The other day I was out walking with the kids and a friend’s dog along a residential street in our neighbourhood. The kids were ahead of me: the boy bouncing a tennis ball in the way that boys bounce things, and the girl holding on to the leash of the dog.
It was quiet, a holiday in Canada, the streets were empty of noise and people, and the odd rain drop was falling from the sky.
As we strolled, I suddenly heard a deep, repetitive beeping sound:
I panicked momentarily. My hands felt along my pockets of my rain jacket, and my eyes darted around me.
Did I bring my wallet? Or my bag?
I didn’t. My phone was in my left pocket, but my right pocket was empty save for a couple of dog biscuits, and some tissues.
In my head I did a quick calculation. The last time I heard this sound I had about 10, maybe 15 minutes before the battery in my left hearing aid died. How far away were we from my friend’s house? How long would it take to drop the dog off, have a quick chat, and then continue home with the kids?
The two deep beeping sounds were my alerts that the battery was about to die on me.
This is always a thing, for a hearing aid wearer.
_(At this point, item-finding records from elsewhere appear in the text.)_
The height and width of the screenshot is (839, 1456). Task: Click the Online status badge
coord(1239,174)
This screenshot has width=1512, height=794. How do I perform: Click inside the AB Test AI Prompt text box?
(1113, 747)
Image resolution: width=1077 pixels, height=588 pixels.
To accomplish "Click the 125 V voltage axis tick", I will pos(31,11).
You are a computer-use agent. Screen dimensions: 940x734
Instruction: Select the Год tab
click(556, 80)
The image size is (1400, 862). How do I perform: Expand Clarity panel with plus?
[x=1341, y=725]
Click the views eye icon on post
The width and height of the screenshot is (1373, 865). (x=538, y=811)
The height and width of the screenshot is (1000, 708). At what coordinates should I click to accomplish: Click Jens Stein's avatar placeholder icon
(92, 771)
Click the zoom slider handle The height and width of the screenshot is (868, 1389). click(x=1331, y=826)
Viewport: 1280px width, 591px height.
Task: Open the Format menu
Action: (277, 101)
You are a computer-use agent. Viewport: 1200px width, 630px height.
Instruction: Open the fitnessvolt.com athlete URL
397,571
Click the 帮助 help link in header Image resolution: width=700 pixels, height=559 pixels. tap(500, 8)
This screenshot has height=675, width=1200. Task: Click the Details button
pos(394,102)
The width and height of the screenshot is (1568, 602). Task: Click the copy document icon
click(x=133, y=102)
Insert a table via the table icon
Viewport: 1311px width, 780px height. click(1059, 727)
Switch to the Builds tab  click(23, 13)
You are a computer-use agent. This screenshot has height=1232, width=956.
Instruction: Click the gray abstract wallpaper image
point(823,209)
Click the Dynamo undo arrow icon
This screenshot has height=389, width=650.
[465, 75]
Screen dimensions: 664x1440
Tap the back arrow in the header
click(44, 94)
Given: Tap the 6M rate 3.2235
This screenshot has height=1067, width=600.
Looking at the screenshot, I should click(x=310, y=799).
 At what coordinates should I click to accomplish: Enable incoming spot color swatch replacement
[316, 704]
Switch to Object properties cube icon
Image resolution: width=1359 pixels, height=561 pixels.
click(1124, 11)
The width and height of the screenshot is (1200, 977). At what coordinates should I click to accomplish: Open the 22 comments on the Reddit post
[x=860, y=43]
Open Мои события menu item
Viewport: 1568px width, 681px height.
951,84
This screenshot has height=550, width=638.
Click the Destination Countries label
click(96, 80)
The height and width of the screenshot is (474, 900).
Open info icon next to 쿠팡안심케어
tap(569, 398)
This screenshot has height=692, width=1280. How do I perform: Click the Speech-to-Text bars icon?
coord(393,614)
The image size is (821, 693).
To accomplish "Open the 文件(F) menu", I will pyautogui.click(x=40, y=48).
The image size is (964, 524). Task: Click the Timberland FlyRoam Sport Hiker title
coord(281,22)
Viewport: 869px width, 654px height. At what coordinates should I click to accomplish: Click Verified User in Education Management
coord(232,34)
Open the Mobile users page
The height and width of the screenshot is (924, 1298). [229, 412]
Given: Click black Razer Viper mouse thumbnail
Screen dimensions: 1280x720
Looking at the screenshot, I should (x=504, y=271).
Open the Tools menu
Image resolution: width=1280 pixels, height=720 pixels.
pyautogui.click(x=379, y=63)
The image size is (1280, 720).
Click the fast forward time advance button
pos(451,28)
If I go out, I must remember to bring extra batteries along. Especially if I go someplace where there are people who will inevitably communicate with me.
But here’s my question: why do I panic? Even if it’s a short-lived kind of panic, for a few seconds after I hear that double beep, I feel my heart rate increase a bit, and I suck my breath in.
The prospect of being caught ‘deaf’ without a functioning aid still scares me, even after fourty plus years of experiencing varying degrees of hearing loss.
Why is that? What would be so terrible if I was without hearing in front of my friends, my kids?
We ended up at the friend’s house, had a few minutes chat, said goodbye to Molly and then continued on home. About five minutes later, with both kids walking ahead of me, I heard the familiar jingle:
Ding dang dong dooooooop.
That was it. The battery was dead.
And I suddenly went from hearing footsteps to hearing nothing.
Silence, as I mentioned in a previous post, is a welcome luxury for me when I can control it. When I can choose it, on purpose. When I can prepare for it on my own terms.
Unforeseen, unexpected silence, when I am not prepared for it, or when I didn’t purposely choose it, is an unwelcome, anxiety-producing event I try hard to prevent.
Pondering this brings me back to a situation engraved in my brain, and quite possibly the reason for my panic-filled reaction to the jingle:
Many years ago when I was in early pregnancy with my first, I was working part time as a merchandiser at a local Home Depot. I was not employed by Home Depot and didn’t wear their uniform, that orange coloured apron customers seek out when they need assistance. But I was working alongside the staff there, in the seasonal department, arranging plants and flowers into their display cases.
If a customer approached me with a question I couldn’t answer, I directed them to the HD staff. Most of the time, customers didn’t approach me as I did not have the apron on. They didn’t know who I was even though it was clear I was working there.
This suited me fine.
But one time, an older man did approach me. I remember distinctly what happened, as if it happened yesterday (and yet that was thirteen years ago…)
I don’t remember if I had one or two hearing aids at the time. At one time, my right ear had some hearing in it, but after I lost it all, no aid was able to compensate. I did struggle with hearing quite a bit even back then, and always worried about hearing people in the work environment. But it’s one thing to tell a colleague that you have a hearing loss, since you are likely to work with them repeatedly. To mention your dis-ability to some random customer feels odd, weird, to me.
The customer, an older man, must have talked to me for a while despite the fact that I never made eye contact with him. I was hunched over, moving plants into their colour coordinated display cases, when suddenly he tapped me on my shoulder and started yelling at me.
“You are so rude, I’ve been asking you questions and you just ignore me, walk away!” he yelled.
“I’m sorry, sir”, I remember saying. “I’m not a Home Depot employee, there’s one over there who can assist you.”
This response in itself stumped me, too. Why would I say that first? Why would I not acknowledge the fact that I did not hear him?
Why is this shameful to me?
I don’t remember exactly how far I went explaining myself to the guy, but I was in a business environment and had ample customer service experience in a variety of settings prior to that merchandising job, so I do know I maintained a professional attitude. The customer was upset, and I get why, but my eventual answer that “sorry, I didn’t hear you” clearly didn’t satisfy him.
I get that too.
It’s a slippery slope, isn’t it. How much did I owe a customer who by now is irate that his needs weren’t met? A better question might be, how much do I owe myself in a situation like this?
While walking home with my kids in complete silence the day the hearing aid battery died unexpectedly, I thought back to that incident. I wondered if that was the moment that defined why I felt panic and anxiety at the sound of the battery dying jingle.
I contemplated about this perception of being ‘caught’ without extra batteries, how it was making me feel inadequate in some way. Or apologetic in some way, embarrassed.
Seems until I understand the answers to these questions myself, it is mighty presumptuous of me to expect others, hearing-people around me to understand.